Je me rappelle aussi, dans un stade de Gaziantep, le jour de la fête de la jeunesse, du regard terrifié des soldats au milieu de la foule, serrant leurs fusils G3, tandis qu’au centre des enfants des écoles effectuaient une chorégraphie au son d’une musique martiale..
Et aussi un jour, sur un vapeur d’Istanbul, d’avoir été interpelé par un jeune étudiant turc qui me racontait, à moi un inconnu, qu’il n’avait pas envie de partir au service militaire dans une région hostile, et tuer peut-être des gens qui ne lui avaient personnellement rien fait..

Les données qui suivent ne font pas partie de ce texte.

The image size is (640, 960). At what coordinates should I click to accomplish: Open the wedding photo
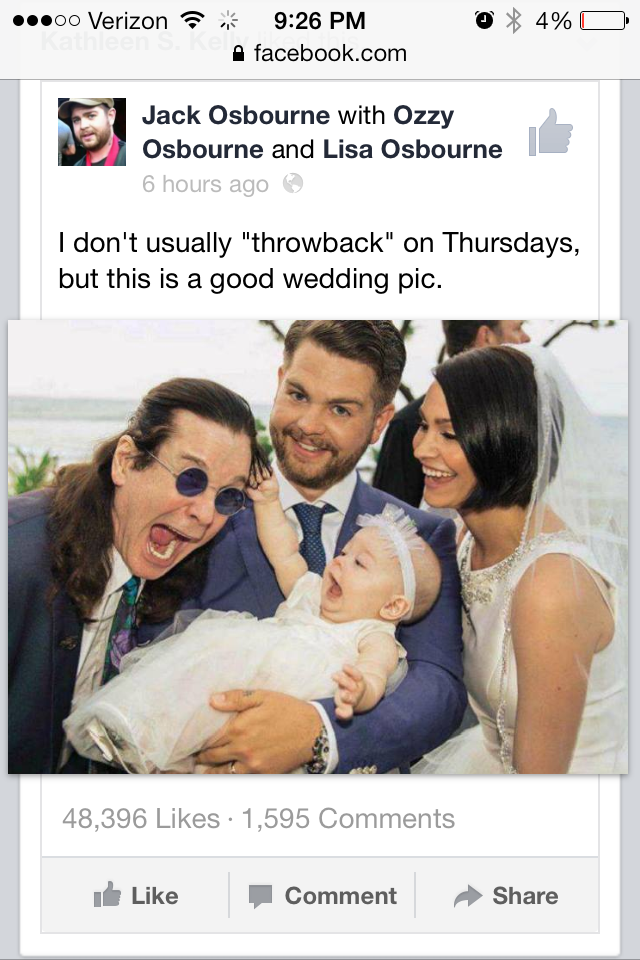click(x=318, y=547)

Et aussi, il y a quinze ans maintenant, de la rédaction en plein Istanbul du journal Özgür Halk (Peuple libre), à l’époque organe du PKK, et du fait que ces gens pouvaient être tués d’un jour à l’autre..

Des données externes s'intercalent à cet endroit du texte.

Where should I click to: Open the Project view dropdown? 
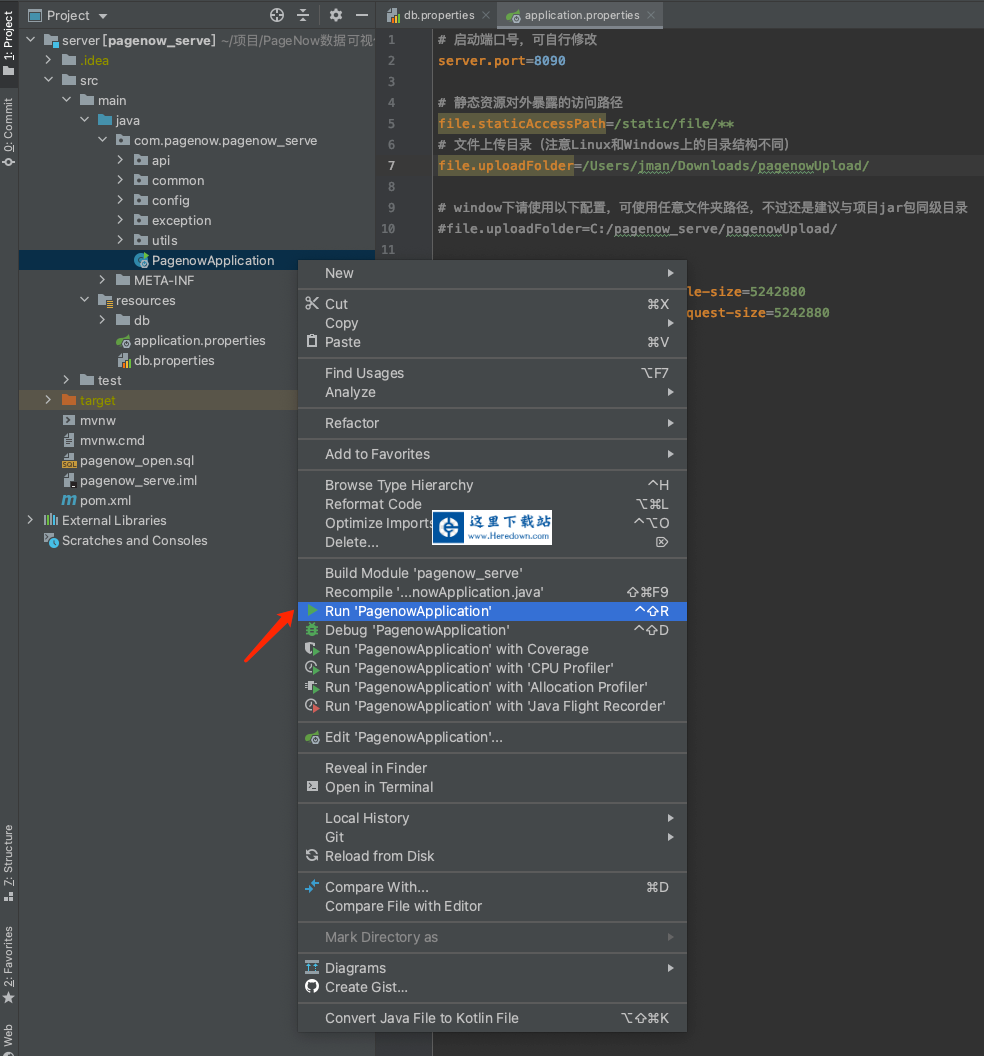[104, 16]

Et d’un brave type qui fut mon compagnon de voyage en bus de Gaziantep à Ankara et qui était un « bérêt bleu » (komando) de l’armée turque, fier d’avoir franchi la frontière irakienne en pourchassant les « terröristler » et dont je savais qu’il avait plus que du sang sur les mains..
Ce brave garçon, heureux d’être en permission, souhaitant m’emmener avec lui dans une virée au bordel.. Je lui ai faussé compagnie..

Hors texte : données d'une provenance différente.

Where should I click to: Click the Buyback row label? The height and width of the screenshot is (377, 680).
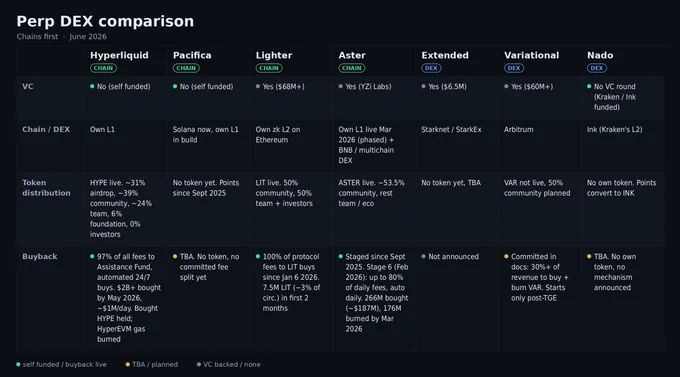pos(39,256)
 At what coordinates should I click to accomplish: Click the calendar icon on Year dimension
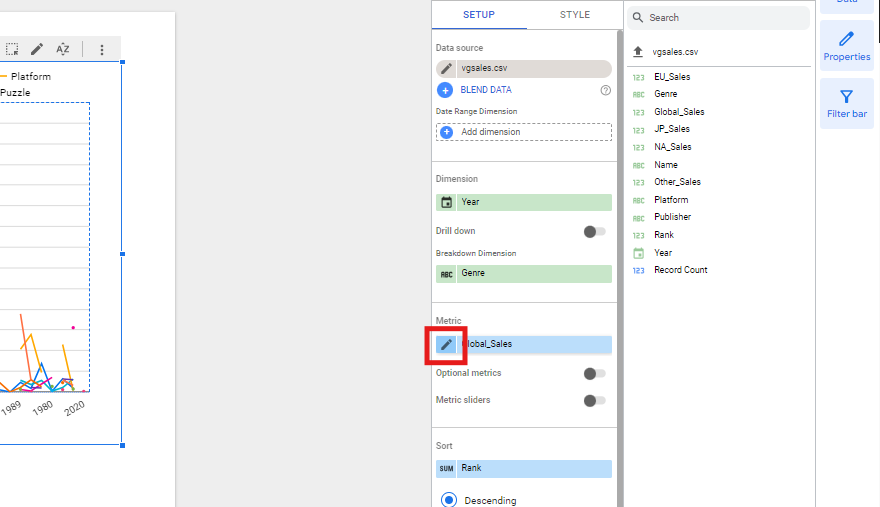446,202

Et aussi d’un soir au « gazino » où mon compagnon de beuverie m’a dit à voix basse, en me montrant la serveuse :
« Elle ne porte jamais de décolleté parcequ’elle a été en prison, sa poitrine est pleine de cicatrice »
.. et, tandis que je regardais autour de moi, il a ajouté :
« Les clients ici, ce sont tous des »têtes noires« , il n’y a ici que des kurdes, tu peux avoir confiance.. »
Une scène inoubliable, dans le meilleur film d’un réalisateur kurde mort en exil à Paris :
« Yol » de Yilmaz Güney
http://www.bleublancturc.com/TurcsconnusFR/images-TRconnus/Yol.jpg
http://www.filmreference.com/images/sjff_02_img0688.jpg
Losque des soldats turcs ramènent pour identification dans un hameau sur une remorque de tracteur des corps de combattants kurdes tués pendant la nuit et que l’officier, s’adressant aux villageois, commence son discours par :
« Camarades, ce pays est le nôtre.. » et qu’il répète ainsi le début du poême de Nazim Hikmet (Bu memleket bizim).
http://www.lesouk.org/SOUKCultDar.htm
Les villageois défilent alors devant les cadavres, et aucun ne reconnaitra les siens..
Curieusement, dans cette scène, on ne trouve pas de haine..
Elle reste pour moi représentative de ce conflit absurde.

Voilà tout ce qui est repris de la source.